As for the cost of physicians’ services, the administration would reduce medicare coverage from 80 to 75 percent of the "reasonable charges," and would increase the initial deductible charged to the patient from $60 to $85. This proposal would increase the patient's share of a $350 doctor bill, for instance, by 28 percent, from $148 to $198.


Rising costs by themselves are reducing medicare coverage well below the 50 percent of the elderly's health bills the program originally covered. These proposals would compound the burden of rising costs lowering effective medicare coverage to only about 40 percent of the health costs for older Americans.


It is a privilege for me to join with my colleagues in their unified expression of concern about the administration's proposals on medicare. In the years since this administration has controlled the executive branch, the Congress, under the weighty influence of these distinguished committee chairmen, has repeatedly cut this administration's budget requests when necessary. Today's response, therefore, cannot in any way be termed one of irresponsible spenders. Rather, it is the reasoned response of responsible, experienced, and economically minded legislators to an irresponsible administration proposal.


The President has couched his campaign to cut the budget in terms of increasing the self-reliance of the American people. Certainly self-reliance is a worthwhile goal and it is a quality that identifies with the people of my region. But does President Nixon expect to increase the self- reliance of the elderly by reducing the amount of aid they get for health care?


I recently attended hearings of the Special Committee on Aging, whose distinguished chairman will soon address us on the floor. At those hearings I asked the president of the National Council of Senior Citizens whether an increased exertion of self-reliance on the part of the elderly could help their plight. His response was this:


The generation I represent has had about 70 years of self-reliance.


He saw nothing wrong with relying for once on the effort of all Americans to aid the elderly to get medical care which many of them cannot afford, notwithstanding 70 years of self-reliance.


I am curious whether indeed the administration hopes to carry the theme of self-reliance so far that it would place on the aged poor, in need of health care, the burden of increased "self- reliance" on their own scarce resources. This is one of the questions I hope to explore next week when the Subcommittee on the Health of the Elderly of the Special Committee on Aging holds its opening round of hearings on the barriers to health care for older Americans. As chairman of this subcommittee, I am looking forward to exploring many questions about the health needs of the elderly, such as rising health costs, the alternatives to institutionalization, and the fragmentation of health delivery. The first order of business for my subcommittee, will be to focus on the proposed medicare cutbacks. For this purpose, the subcommittee will be privileged to have as its leadoff witness next Monday Mr. Caspar Weinberger, Secretary of Health, Education, and Welfare. Perhaps those hearings will give us more details on the administration's proposals, and their impact on the elderly.


In the meantime, I hope that today's demonstration of concern about the administration's medicare proposals will serve as a warning to the administration that this Congress, acting in its most responsible fashion, does not intend to turn its back on the health needs of the elderly.

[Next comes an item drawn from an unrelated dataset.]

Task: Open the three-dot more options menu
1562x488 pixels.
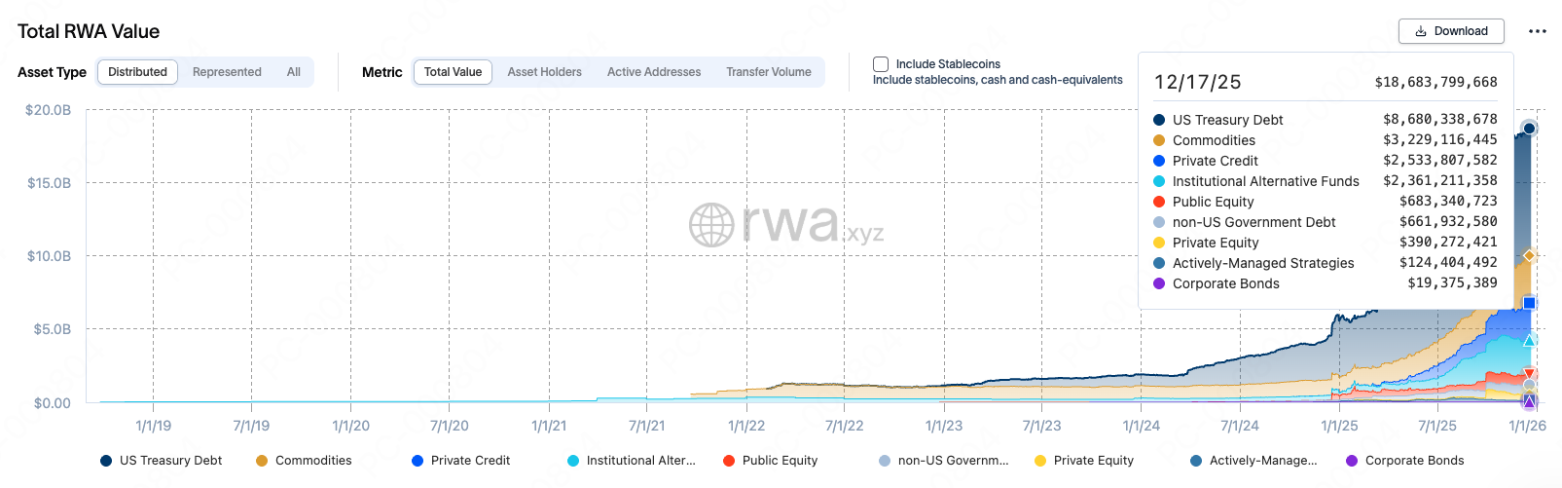Action: 1538,31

Mr. President, I am delighted to see on the floor the distinguished chairman of the Special Committee on Aging, the Senator from Idaho (Mr. CHURCH), who, I am sure, will make a significant contribution to this dialog.


Mr. CHURCH. Mr. President, I congratulate the able senior Senator from Maine for his excellent statement and for the hearings we propose to conduct into the whole question of barriers to the health care of the elderly.


I know that centermost in his consideration of this broad question will be the President's proposal to add many hundreds of millions of dollars to the cost of the elderly and the ill for the benefits that they now derive under the medicare program, and to continuing this care, I want to turn my remarks this morning. Before doing so, however, I commend the Senator for the initiative he has shown. And I think his hearings will demonstrate that this proposal simply lacked the backing of the American people.


I think that without any question here is a place where Congress must draw the line. We should be looking for ways and means to improve the medicare program. Certainly we ought not to retreat from the ground we have already won.


So I compliment the Senator from Maine on his initiative.

Mr. MUSKIE. I thank the distinguished Senator from Idaho.